TASK INPUTS:
|---|

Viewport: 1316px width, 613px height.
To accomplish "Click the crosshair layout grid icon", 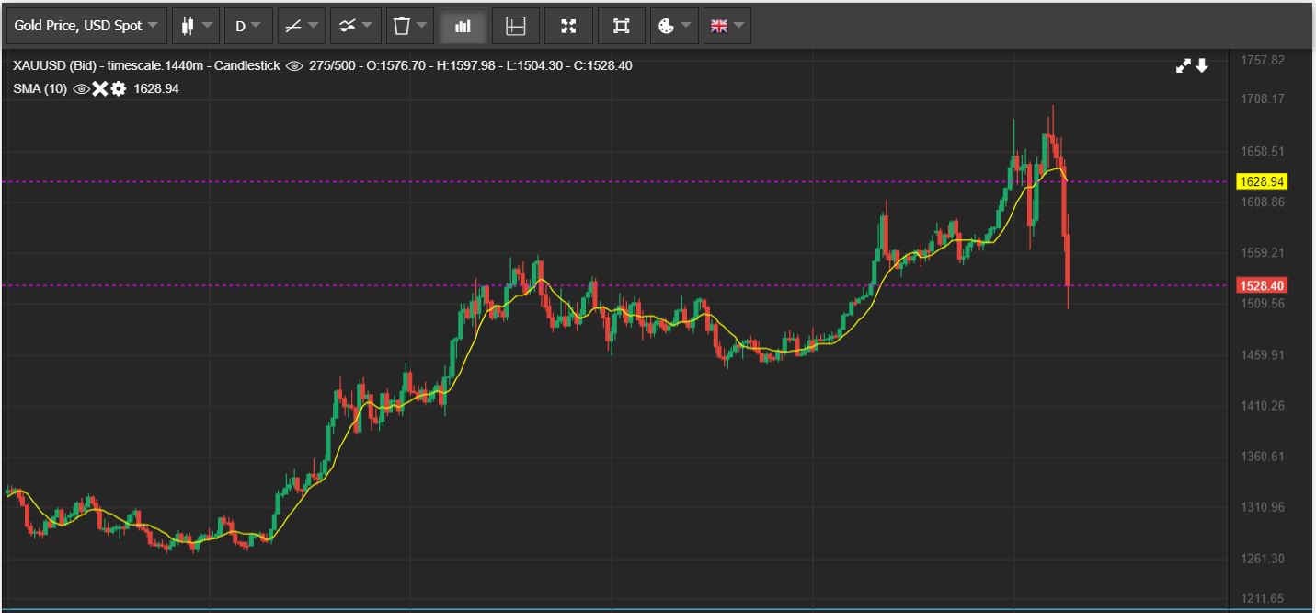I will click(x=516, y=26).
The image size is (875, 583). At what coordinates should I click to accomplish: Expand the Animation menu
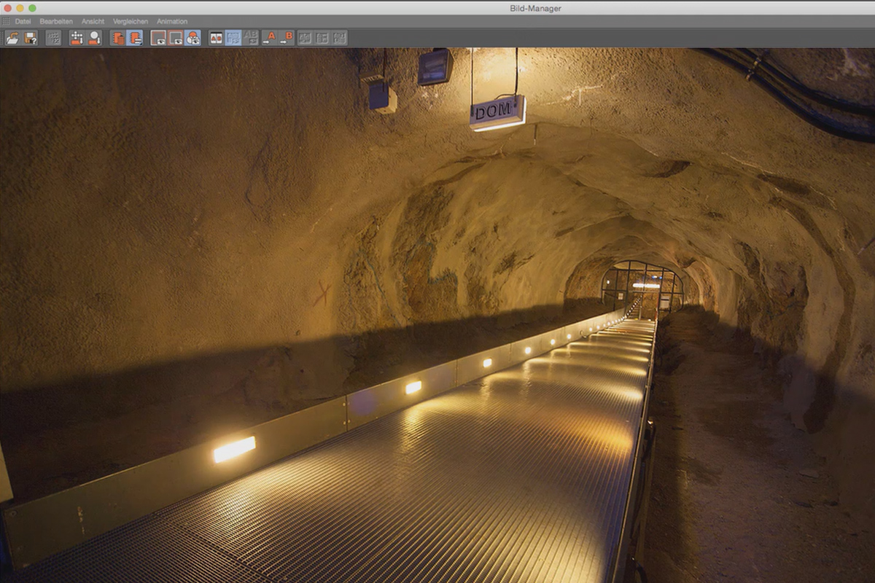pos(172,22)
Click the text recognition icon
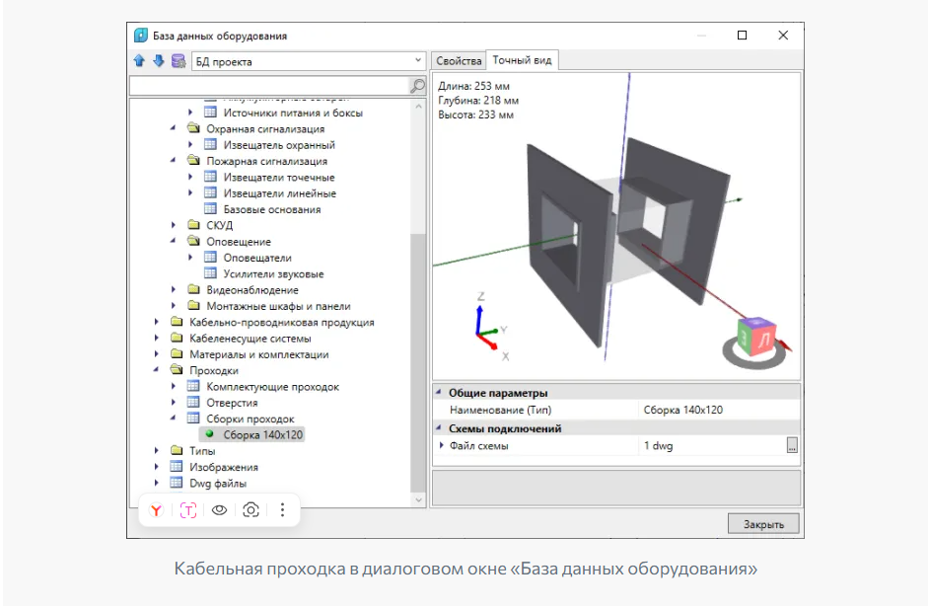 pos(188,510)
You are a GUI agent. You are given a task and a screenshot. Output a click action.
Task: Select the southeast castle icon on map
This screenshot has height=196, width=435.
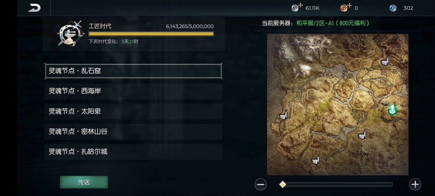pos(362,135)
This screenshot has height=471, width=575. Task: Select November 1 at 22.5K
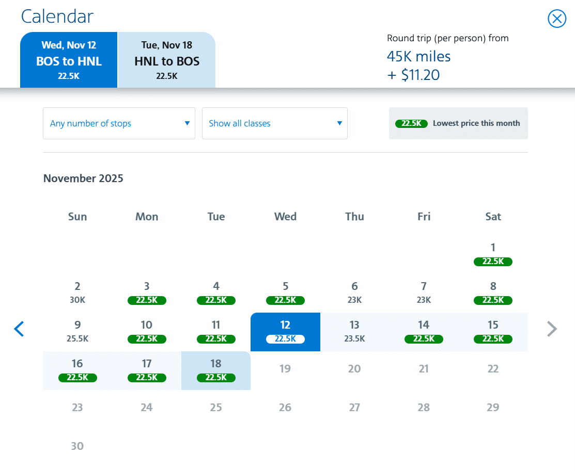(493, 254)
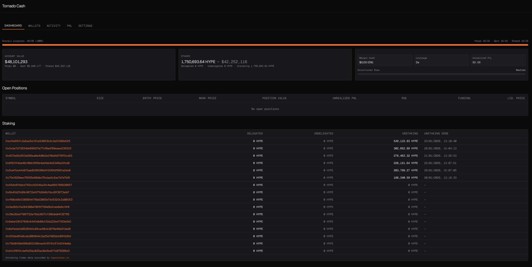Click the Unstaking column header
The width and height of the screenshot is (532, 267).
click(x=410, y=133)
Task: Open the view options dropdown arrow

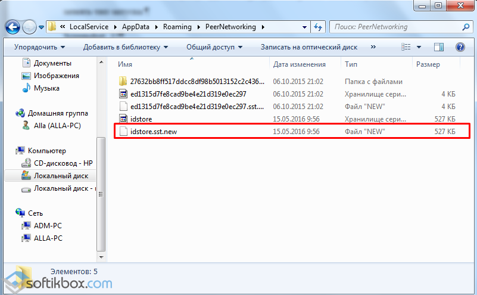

|---|

The answer must be an exact transcription of the lines from the one containing "You are a GUI" through the last line of the records above, both included, with no pictures.

REPLY:
You are a GUI agent. You are given a task and a screenshot. Output a click action.
Task: Select the southeast castle icon on map
This screenshot has height=196, width=435.
pos(362,135)
This screenshot has height=471, width=575. Task: Select November 1 at 22.5K
(493, 254)
Click the Unstaking column header
The width and height of the screenshot is (532, 267).
click(x=410, y=133)
Task: Open the view options dropdown arrow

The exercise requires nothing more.